Text under study -
--------------------------------

St John's College is an independent co-educational day school in the village of Old St Mellons in Cardiff, Wales. It is the choir school of Wales' national Catholic cathedral, Cardiff Metropolitan Cathedral.

History of St John's College

De La Salle Prep School 
The De La Salle School for Boys, established in the 1930s, was originally based at 9 Richmond Crescent, Cardiff at a site formerly occupied by St Peter's Catholic Young Men's Society. The School was run by the Brothers of the Christian Schools and sought to provide an education within a strong Christian context. Later, the school moved to a site off Greenway Road near Trowbridge in north-east Cardiff.

In the 1980s the De La Salle School faced imminent closure. A group of parents, some of whom had been pupils at the school, were determined to keep the school open and in 1987, decided to establish St John's College.

St John's College 
The new school, still located at Greenway Road, opened its doors to both boys and girls up to the age of 16; A Levels were introduced in 1996. The founding Headmaster, Dr David Neville, put the academic and choral foundations at the very heart of the new college and St John's became the choir school to the Metropolitan Cathedral of St David, providing choristers for Sunday Mass and other weekday services.

--------------------------------

Provided data -

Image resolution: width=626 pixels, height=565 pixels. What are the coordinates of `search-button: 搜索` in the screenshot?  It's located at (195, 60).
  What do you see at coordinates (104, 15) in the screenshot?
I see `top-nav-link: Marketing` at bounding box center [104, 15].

--------------------------------

Required action - Can you carry on the history of St John's College, picking up right after its last sentence? Nothing in the data above is needed here.

Solved exercise -
As the school roll grew, it became apparent that St John's had outgrown the site at Greenway Road. In 1995 the college moved to its current site, Ty-to-maen, a mansion built in 1885–9 by the Cardiff architect E. Bruce Vaughan for Richard Allen of Spillers flour mills. It was later owned by Sir William Edgar Nicholls, the manager of Spillers, who gave the house and its estate to the Cardiff Royal Infirmary, when it became the William Nicholls Convalescent Home.

The Cathedral Choir

At the heart of St John's College is the Cathedral Choral Foundation.  As the choir school to Cardiff Metropolitan Cathedral, St John's College provides the boy and girl choristers (ages 8–18) for weekly Sunday masses, also participating in an annual Christmas Concert at St David's Hall and numerous performance opportunities throughout the year.

Over the years the Cathedral Choir has appeared in a major Hollywood film,  participated in radio broadcasts for BBC Radio Wales and BBC Radio Four, performed with the world-renowned consort The Tallis Scholars, sung at Nôtre Dame, Paris and performed alongside the Prague and Cardiff Philharmonic Orchestras in performances of Mahler's Third Symphony. 

In addition, the choir has also given performances in Madrid, El Escorial, the cathedrals of Bruges and Ghent, St David's Hall, Christ Church Cathedral Oxford, Brecon Cathedral,  Westminster Abbey, St Paul's Cathedral and the Royal Welsh College of Music and Drama.

College structure 
St John's College is divided into four sections: the Nursery and Infants (ages 3–7); the Junior School (ages 8–11); the Senior School (ages 12–16); the Sixth Form College (ages 17–18).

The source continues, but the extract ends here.